Among the most controversial proposals in the district local plan - the blueprint for development in the area up to the year 2011 - is an allocation of land north of Brislands Lane as the site for 150 new houses.
The stretch of land in question runs from alongside Four Marks' recreation ground through to the back of houses in Winchester Road.
Mrs Storey, who has already been successful in "a terrific battle" to bring the number of houses allocated from 200 down to 150, points to information included in EHDC's questionnaire "Your area, your future".
This document, circulated to all households in the district in May 1998, formed the part of the basis from which the draft of the new plan was formulated.
It had been suggested that 200 houses were to be shared between Four Marks and Medstead, she said. "If the idea had been put for another lump of development in Four Marks, which I believe is wrong, I feel it would have brought a far greater response.
"By putting them all in Four Marks you are going to overload the facilities" (such as the school and the village hall) "many of which have been provided by the hard work of local residents."
If the proposed development were to be spread between the villages it would have the beneficial effect of boosting local shops, schools and so forth while not threatening the character of the rural area.
"There are many sites within Medstead quite close to facilities in the centre of the village - and they have a better bus service than we have," she said.
"To put it all into Four Marks is just going to destroy the whole character of the area - not to mention the devastating effect of extra traffic on the lanes and roads.
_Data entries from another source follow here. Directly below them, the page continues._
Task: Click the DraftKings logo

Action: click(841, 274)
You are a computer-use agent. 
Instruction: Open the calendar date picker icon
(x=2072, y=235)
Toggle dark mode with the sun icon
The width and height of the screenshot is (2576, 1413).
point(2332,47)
"The actual land area of Four Marks is very small, the fourth smallest parish in the district, but we are getting developed as one of the larger settlements - only because we have been targeted with development previously."
Past experience has made parish council chairman Peter Hobbs cynical about the number of houses the village is actually likely to end up accommodating.
In the period of the previous local plan (up to 2001) the proposed 125 dwellings had in fact mushroomed to permission being given for 291, he pointed out, "of which only about 25 can be said to relate to permission granted for an earlier period.
"Development since 1991 represents a staggering increase in a village with few employment opportunities and minimal public transport and has exacerbated the rapid trend towards a totally dormitory settlement where the inhabitants have to rely on the motor car in order to travel to schools, shops, work, surgeries and so on."
Government policy is for sustainable development and a reduction of use of the car, he pointed out. The Four Marks proposals run contrary to this guidance.